**Source document**
· · · · ·
Whether for reasons of hygiene and food safety, or to reduce the weight embarked, the inflight service uses a substantial quantity of single-use plastic products (SUPs). We are committed to reducing the environmental impact of SUP in its operations. We achieve this by:

  • removing SUPs wherever possible
  • replacing these plastics with other materials if more sustainable alternatives are available (based on Life Cycle Assessments or other environmental proofs)
  • redesigning SUPs to decrease material use
  • using recycled plastic or ensuring SUPs are recycled where possible

In 2019, to reduce its environmental footprint, Air France committed to replacing 80% of single-use plastic items with sustainable alternatives between now and 2025, while respecting the airline rules and health requirements. At the end of 2019, Air France gradually eliminated 210 million single-use plastic items, i.e. 1,300 tons (100 million plastic cups replaced by cardboard versions, 85 million plastic cutlery items replaced by versions manufactured and packaged using bio-based materials, 25 million plastic stirrers replaced by wood versions).  

In December 2019, KLM was the first airline globally to trial the recycling of different catering items within a closed-loop system. During this innovative test, dessert and salad trays, lids, plastic glasses and hot meal trays – which, according to European legislation, would have to be disposed of on flights from outside Europe – were now washed and recycled into catering supplies.  Cutlery was reused after it has been washed and checked. KLM carried out this trial with recycled catering supplies to research the effects on the environment and to find out how scalable this closed loop might be.

In 2019, Transavia also committed to the progressive and significant reduction of single-use plastic items on board its aircraft by proposing, on its scheduled flights, certified alternatives to single-use plastic (Duty Free bags in Kraft paper and cups, stirrers and cutlery kits of plant origin, etc.). In total, more than seven million single-use plastic items are no longer distributed each year on the scheduled flights, or 41 tons of plastic.


We handle the food waste coming from flight operations while guaranteeing food safety and security, within a context of strict regulation. The regulations vary depending on the location and are often very exacting, like the European Regulation requiring the incineration of any elements having been in contact with food on flights arriving from outside the EU.

Two main levers enable a reduction in food waste: 

  • the adjustment of the catering embarked on flights
  • a strict policy of merchandise inventory management

Based on statistics and historic flight load factors, and on passenger habits, the number of meals actually embarked is regularly re-evaluated. This re-evaluation prevents waste arising and reduces both production and transportation costs and overall waste. This also reduces the onboard weight, resulting in lower CO2 emissions.

Digital innovation enables customer demand to be more accurately predicted, like for example the pre-selection of hot meals in the Air France Business cabin. 

Rethinking some offers also contributes to a reduction in food waste. In 2019, the kit containing a stirrer and sachets of sugar and creamer was revisited. It was decided to leave out the creamer and offer this to passengers on request, thereby avoiding the embarkation and wastage of around 30 tons of products per year.  

Furthermore, when some foodstuffs or articles can no longer be loaded on board, they are donated to charities. The airlines  work with the Restos du Cœur soup kitchens and the Food Bank (Voedselbank). 

Air France-KLM Martinair Cargo is active in the perishable goods transportation segment. The teams maintain a permanent relationship with all the players in the value chain (producers, exporters, importers, supermarkets, airport authorities, etc.) to promote sustainable development in the agricultural and air transportation sectors.
· · · · ·
**Data block**
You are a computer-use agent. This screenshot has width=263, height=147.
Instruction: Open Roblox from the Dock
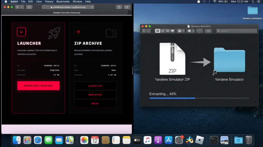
· · · · ·
**What you should do**
Answer these from the text on inflight plastic and food waste:
1. How many plastic stirrers did Air France replace with wood versions?
2. In what month and year did KLM trial recycling catering items in a closed-loop system?
3. About how many tons of products per year were kept off flights by offering creamer only on request?
The data come from a different source than the text.

**Answer in full**
1. 25 million
2. December 2019
3. Around 30 tons